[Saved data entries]

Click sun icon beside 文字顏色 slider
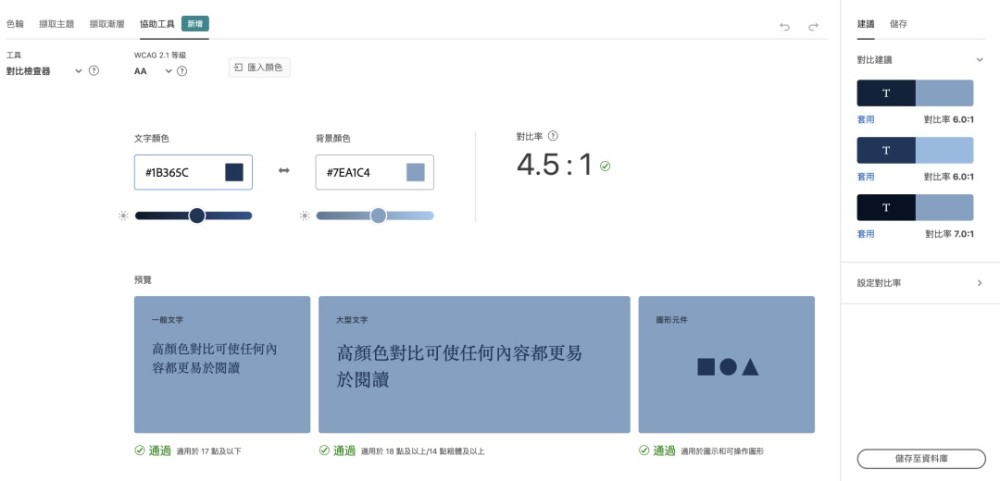The width and height of the screenshot is (1000, 481). point(123,215)
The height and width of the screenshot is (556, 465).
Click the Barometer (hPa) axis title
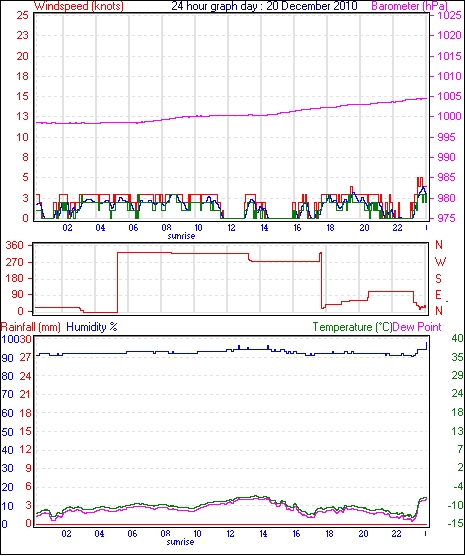(409, 6)
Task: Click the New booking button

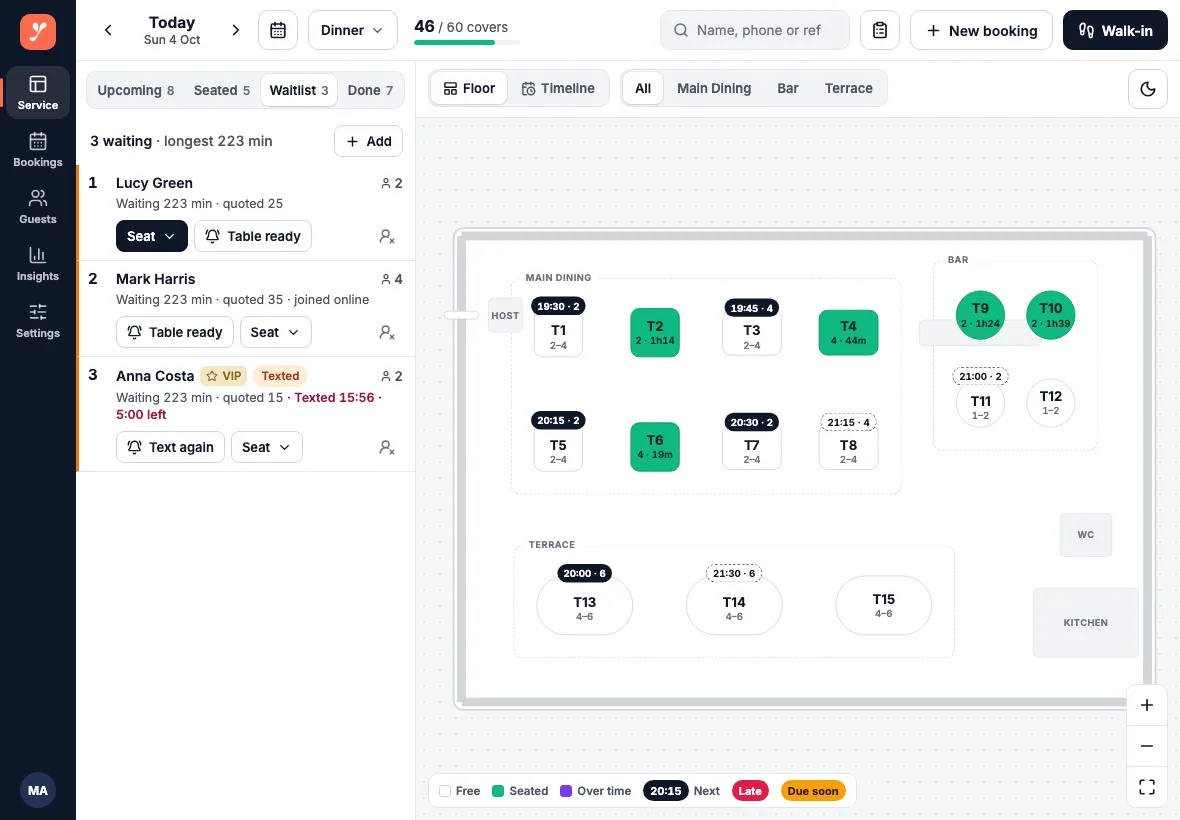Action: 981,30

_Task to carry out:_
Please output every record above exactly. Leave the pictures out.

_Output of the exercise:_
Click sun icon beside 文字顏色 slider
The width and height of the screenshot is (1000, 481). point(123,215)
The height and width of the screenshot is (556, 465).
Click the Barometer (hPa) axis title
(409, 6)
Task: Click the New booking button

Action: 981,30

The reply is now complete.